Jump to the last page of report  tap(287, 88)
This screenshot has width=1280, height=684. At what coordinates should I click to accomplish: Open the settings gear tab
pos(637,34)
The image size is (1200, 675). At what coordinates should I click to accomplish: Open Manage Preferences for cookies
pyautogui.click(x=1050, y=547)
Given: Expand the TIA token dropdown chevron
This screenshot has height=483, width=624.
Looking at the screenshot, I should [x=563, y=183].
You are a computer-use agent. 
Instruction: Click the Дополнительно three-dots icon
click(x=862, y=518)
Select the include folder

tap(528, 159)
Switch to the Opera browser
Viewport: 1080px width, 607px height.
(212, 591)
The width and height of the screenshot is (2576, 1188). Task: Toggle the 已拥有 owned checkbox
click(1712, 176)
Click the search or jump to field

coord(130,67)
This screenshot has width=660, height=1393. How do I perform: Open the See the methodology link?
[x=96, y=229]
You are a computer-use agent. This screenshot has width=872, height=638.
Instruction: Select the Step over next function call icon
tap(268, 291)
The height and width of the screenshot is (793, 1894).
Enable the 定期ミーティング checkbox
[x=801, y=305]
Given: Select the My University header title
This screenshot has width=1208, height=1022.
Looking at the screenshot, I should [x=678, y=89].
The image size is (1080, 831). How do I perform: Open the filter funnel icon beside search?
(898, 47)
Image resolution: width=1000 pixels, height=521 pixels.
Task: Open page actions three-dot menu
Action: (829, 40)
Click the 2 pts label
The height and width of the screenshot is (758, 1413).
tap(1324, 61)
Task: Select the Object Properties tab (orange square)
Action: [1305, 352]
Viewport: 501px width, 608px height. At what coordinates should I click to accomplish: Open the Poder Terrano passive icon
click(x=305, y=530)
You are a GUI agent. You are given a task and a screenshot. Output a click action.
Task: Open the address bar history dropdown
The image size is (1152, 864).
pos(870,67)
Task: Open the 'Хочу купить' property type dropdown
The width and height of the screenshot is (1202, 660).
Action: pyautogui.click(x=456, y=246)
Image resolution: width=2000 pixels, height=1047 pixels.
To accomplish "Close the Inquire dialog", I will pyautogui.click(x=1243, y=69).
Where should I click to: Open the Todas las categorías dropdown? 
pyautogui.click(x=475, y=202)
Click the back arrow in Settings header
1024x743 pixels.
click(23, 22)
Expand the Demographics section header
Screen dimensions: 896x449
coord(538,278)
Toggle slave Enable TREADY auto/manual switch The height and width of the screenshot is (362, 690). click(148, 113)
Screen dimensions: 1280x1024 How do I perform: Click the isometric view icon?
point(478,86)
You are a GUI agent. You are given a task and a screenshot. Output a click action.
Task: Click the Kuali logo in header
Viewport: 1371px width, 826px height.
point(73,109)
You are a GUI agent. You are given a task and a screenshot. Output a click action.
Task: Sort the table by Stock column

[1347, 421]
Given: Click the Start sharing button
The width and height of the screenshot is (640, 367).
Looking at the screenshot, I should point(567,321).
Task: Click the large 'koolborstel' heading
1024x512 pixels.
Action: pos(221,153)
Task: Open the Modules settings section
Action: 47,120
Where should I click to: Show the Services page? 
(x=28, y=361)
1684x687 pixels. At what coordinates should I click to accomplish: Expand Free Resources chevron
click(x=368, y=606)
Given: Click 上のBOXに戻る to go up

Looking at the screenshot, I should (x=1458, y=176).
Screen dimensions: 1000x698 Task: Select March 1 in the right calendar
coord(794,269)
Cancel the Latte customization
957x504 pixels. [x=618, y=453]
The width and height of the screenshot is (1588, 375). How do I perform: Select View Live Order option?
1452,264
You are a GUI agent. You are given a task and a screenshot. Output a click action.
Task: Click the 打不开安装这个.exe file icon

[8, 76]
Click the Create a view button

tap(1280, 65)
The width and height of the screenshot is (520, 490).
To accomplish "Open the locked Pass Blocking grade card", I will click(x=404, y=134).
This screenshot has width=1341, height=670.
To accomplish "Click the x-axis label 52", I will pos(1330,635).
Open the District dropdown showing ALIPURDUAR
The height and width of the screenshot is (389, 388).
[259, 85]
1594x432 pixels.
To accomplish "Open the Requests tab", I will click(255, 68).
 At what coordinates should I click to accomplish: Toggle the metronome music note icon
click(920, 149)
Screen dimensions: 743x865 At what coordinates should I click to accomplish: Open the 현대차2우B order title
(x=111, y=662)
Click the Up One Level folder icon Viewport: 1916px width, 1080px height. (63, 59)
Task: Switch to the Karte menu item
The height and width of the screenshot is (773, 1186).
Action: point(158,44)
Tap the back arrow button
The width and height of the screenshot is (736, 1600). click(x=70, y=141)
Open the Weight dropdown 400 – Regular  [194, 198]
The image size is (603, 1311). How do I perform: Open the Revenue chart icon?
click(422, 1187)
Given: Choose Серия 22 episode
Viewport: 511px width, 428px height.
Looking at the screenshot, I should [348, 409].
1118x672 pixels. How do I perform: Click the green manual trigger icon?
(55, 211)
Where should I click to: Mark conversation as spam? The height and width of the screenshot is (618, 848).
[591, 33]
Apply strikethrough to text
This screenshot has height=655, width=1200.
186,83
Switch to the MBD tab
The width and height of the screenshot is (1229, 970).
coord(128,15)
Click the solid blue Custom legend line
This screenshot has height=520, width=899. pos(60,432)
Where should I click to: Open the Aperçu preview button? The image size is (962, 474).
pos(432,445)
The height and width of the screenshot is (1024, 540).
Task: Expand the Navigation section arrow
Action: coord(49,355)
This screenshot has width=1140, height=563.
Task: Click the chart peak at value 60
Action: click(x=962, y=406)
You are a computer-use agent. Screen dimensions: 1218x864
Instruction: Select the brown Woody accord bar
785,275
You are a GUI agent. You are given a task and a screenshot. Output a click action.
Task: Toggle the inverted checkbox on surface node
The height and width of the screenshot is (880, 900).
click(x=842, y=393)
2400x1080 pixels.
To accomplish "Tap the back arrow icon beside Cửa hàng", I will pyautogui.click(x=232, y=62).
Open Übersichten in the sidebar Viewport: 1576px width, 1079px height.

————

_What you will do:_ Repeat the whole listing exactly.

_Expected output:_
Jump to the last page of report  tap(287, 88)
This screenshot has width=1280, height=684. At what coordinates should I click to accomplish: Open the settings gear tab
pos(637,34)
The image size is (1200, 675). At what coordinates should I click to accomplish: Open Manage Preferences for cookies
pyautogui.click(x=1050, y=547)
Given: Expand the TIA token dropdown chevron
This screenshot has height=483, width=624.
Looking at the screenshot, I should [x=563, y=183].
You are a computer-use agent. 
Instruction: Click the Дополнительно three-dots icon
click(x=862, y=518)
Select the include folder

tap(528, 159)
Switch to the Opera browser
Viewport: 1080px width, 607px height.
(212, 591)
The width and height of the screenshot is (2576, 1188). Task: Toggle the 已拥有 owned checkbox
click(1712, 176)
Click the search or jump to field

coord(130,67)
This screenshot has width=660, height=1393. How do I perform: Open the See the methodology link?
[x=96, y=229]
You are a computer-use agent. This screenshot has width=872, height=638.
Instruction: Select the Step over next function call icon
tap(268, 291)
The height and width of the screenshot is (793, 1894).
Enable the 定期ミーティング checkbox
[x=801, y=305]
Given: Select the My University header title
This screenshot has width=1208, height=1022.
Looking at the screenshot, I should [x=678, y=89].
The image size is (1080, 831). How do I perform: Open the filter funnel icon beside search?
(898, 47)
Image resolution: width=1000 pixels, height=521 pixels.
Task: Open page actions three-dot menu
Action: (829, 40)
Click the 2 pts label
The height and width of the screenshot is (758, 1413).
tap(1324, 61)
Task: Select the Object Properties tab (orange square)
Action: [1305, 352]
Viewport: 501px width, 608px height. At what coordinates should I click to accomplish: Open the Poder Terrano passive icon
click(x=305, y=530)
You are a GUI agent. You are given a task and a screenshot. Output a click action.
Task: Open the address bar history dropdown
The image size is (1152, 864).
pos(870,67)
Task: Open the 'Хочу купить' property type dropdown
The width and height of the screenshot is (1202, 660).
Action: pyautogui.click(x=456, y=246)
Image resolution: width=2000 pixels, height=1047 pixels.
To accomplish "Close the Inquire dialog", I will pyautogui.click(x=1243, y=69).
Where should I click to: Open the Todas las categorías dropdown? 
pyautogui.click(x=475, y=202)
Click the back arrow in Settings header
1024x743 pixels.
click(23, 22)
Expand the Demographics section header
Screen dimensions: 896x449
coord(538,278)
Toggle slave Enable TREADY auto/manual switch The height and width of the screenshot is (362, 690). click(148, 113)
Screen dimensions: 1280x1024 How do I perform: Click the isometric view icon?
point(478,86)
You are a GUI agent. You are given a task and a screenshot. Output a click action.
Task: Click the Kuali logo in header
Viewport: 1371px width, 826px height.
point(73,109)
You are a GUI agent. You are given a task and a screenshot. Output a click action.
Task: Sort the table by Stock column

[1347, 421]
Given: Click the Start sharing button
The width and height of the screenshot is (640, 367).
Looking at the screenshot, I should point(567,321).
Task: Click the large 'koolborstel' heading
1024x512 pixels.
Action: pos(221,153)
Task: Open the Modules settings section
Action: 47,120
Where should I click to: Show the Services page? 
(x=28, y=361)
1684x687 pixels. At what coordinates should I click to accomplish: Expand Free Resources chevron
click(x=368, y=606)
Given: Click 上のBOXに戻る to go up

Looking at the screenshot, I should (x=1458, y=176).
Screen dimensions: 1000x698 Task: Select March 1 in the right calendar
coord(794,269)
Cancel the Latte customization
957x504 pixels. [x=618, y=453]
The width and height of the screenshot is (1588, 375). How do I perform: Select View Live Order option?
1452,264
You are a GUI agent. You are given a task and a screenshot. Output a click action.
Task: Click the 打不开安装这个.exe file icon

[8, 76]
Click the Create a view button

tap(1280, 65)
The width and height of the screenshot is (520, 490).
To accomplish "Open the locked Pass Blocking grade card", I will click(x=404, y=134).
This screenshot has width=1341, height=670.
To accomplish "Click the x-axis label 52", I will pos(1330,635).
Open the District dropdown showing ALIPURDUAR
The height and width of the screenshot is (389, 388).
[259, 85]
1594x432 pixels.
To accomplish "Open the Requests tab", I will click(255, 68).
 At what coordinates should I click to accomplish: Toggle the metronome music note icon
click(920, 149)
Screen dimensions: 743x865 At what coordinates should I click to accomplish: Open the 현대차2우B order title
(x=111, y=662)
Click the Up One Level folder icon Viewport: 1916px width, 1080px height. (63, 59)
Task: Switch to the Karte menu item
The height and width of the screenshot is (773, 1186).
Action: point(158,44)
Tap the back arrow button
The width and height of the screenshot is (736, 1600). click(x=70, y=141)
Open the Weight dropdown 400 – Regular  [194, 198]
The image size is (603, 1311). How do I perform: Open the Revenue chart icon?
click(422, 1187)
Given: Choose Серия 22 episode
Viewport: 511px width, 428px height.
Looking at the screenshot, I should [348, 409].
1118x672 pixels. How do I perform: Click the green manual trigger icon?
(55, 211)
Where should I click to: Mark conversation as spam? The height and width of the screenshot is (618, 848).
[591, 33]
Apply strikethrough to text
This screenshot has height=655, width=1200.
186,83
Switch to the MBD tab
The width and height of the screenshot is (1229, 970).
coord(128,15)
Click the solid blue Custom legend line
This screenshot has height=520, width=899. pos(60,432)
Where should I click to: Open the Aperçu preview button? The image size is (962, 474).
pos(432,445)
The height and width of the screenshot is (1024, 540).
Task: Expand the Navigation section arrow
Action: coord(49,355)
This screenshot has width=1140, height=563.
Task: Click the chart peak at value 60
Action: click(x=962, y=406)
You are a computer-use agent. Screen dimensions: 1218x864
Instruction: Select the brown Woody accord bar
785,275
You are a GUI agent. You are given a task and a screenshot. Output a click action.
Task: Toggle the inverted checkbox on surface node
The height and width of the screenshot is (880, 900).
click(x=842, y=393)
2400x1080 pixels.
To accomplish "Tap the back arrow icon beside Cửa hàng", I will pyautogui.click(x=232, y=62).
Open Übersichten in the sidebar Viewport: 1576px width, 1079px height.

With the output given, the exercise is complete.